After a lot of investigation, I went with Rosetta Stone. I paid for the online version, because that would let me work on all my devices, no matter where I was. I committed to 30 minutes to an hour each day.
I should state that – for the record – I can already read Hebrew fluently. As part of the strange childhood education many Jews in America receive at Sunday and Hebrew school – I can read the language very well, without any idea what I’m reading. Very strange, but also very common. This would have been much harder if I also had to learn the alphabet. The program was prepared for this, though, and offered an option where it assumed I was already literate.
If you haven’t used Rosetta Stone before, it’s pretty well thought out. There are overarching lessons that have a general theme. Each of these is broken up into four units. Each unit has 7-8 components. The general way it works is to present you with four pictures and then – and this varies – get you to make choices based on cues. Sometimes the program speaks to you, and you have to pick the right picture. Sometimes, it shows you words, and you have to pick right. Sometimes, based on the pictures, you have to choose words, and sometimes you have to speak.

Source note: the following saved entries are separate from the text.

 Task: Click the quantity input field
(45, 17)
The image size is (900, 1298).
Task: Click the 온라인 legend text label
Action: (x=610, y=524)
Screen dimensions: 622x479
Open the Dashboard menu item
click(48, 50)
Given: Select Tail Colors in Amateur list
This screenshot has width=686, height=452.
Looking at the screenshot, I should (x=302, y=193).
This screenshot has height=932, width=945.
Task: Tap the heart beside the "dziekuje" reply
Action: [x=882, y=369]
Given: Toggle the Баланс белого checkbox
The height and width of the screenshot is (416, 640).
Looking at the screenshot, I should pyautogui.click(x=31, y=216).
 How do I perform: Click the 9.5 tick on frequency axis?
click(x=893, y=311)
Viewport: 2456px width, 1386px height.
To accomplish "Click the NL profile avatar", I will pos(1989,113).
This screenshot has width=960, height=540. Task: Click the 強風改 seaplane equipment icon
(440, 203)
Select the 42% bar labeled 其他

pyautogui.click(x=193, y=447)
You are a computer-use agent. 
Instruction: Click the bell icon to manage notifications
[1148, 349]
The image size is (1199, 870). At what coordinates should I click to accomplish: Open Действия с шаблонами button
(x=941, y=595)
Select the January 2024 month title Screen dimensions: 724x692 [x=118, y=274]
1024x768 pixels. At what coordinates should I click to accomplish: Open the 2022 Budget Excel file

The voice recognition is generous. I was often way off, and it judged me correct, but I was ok with that. You can change the setting (I didn’t).
One of the frustrating, but also satisfying, aspects was that they just drop you into the beginning of each unit. No list of vocabulary words to learn. They just show you new pictures. Based on old words you already know (man/boy/woman/girl) you have to try and learn the new words. Sometimes you have no idea whatsoever what they’re trying to get at. I guessed a lot. But as I proceeded, I was conscious of many “aha” moments, when I finally truly learned what a word meant. That helped. I’m sure this “self-taught” reward system is the lynchpin of the whole Rosetta Stone philosophy.
There are units on grammar, on listening, or speaking, on reading – but they all follow the same general format. The program is clearly geared towards tourism. The units often transparently nodded toward this in their choice of topics.
One problem is that while my confidence in hearing Hebrew and reading went up, my speaking did not. I have a good friend who told me that it’s natural for listening language skills to improve years before speaking skills – so this is normal – but I can’t see how I’ll get better at this without speaking the language with others who can.
One more aside – eight months into this “learning new skills in 2017” project, I’m already starting to see the flaw in my plan. There are only so many hours in the day. This works well for adding in a skill I’d like to have, but rarely use (like drawing), but not for one I’d like to continue (like knitting or meditating). How do I find the time to continue to do the things I enjoyed while learning new things? I need more time.
Anyway, back to this block. the bad news is that I’m nowhere near to fluent. The good news is that I feel like I’ve made a lot of progress, and I’m curious to see if I stick with it, if I’ll get there. I paid for 6 months, and I’m going to try.
tl;dr: Rosetta Stone was a worthwhile investment. But I was an idiot to think I could get this done in two months.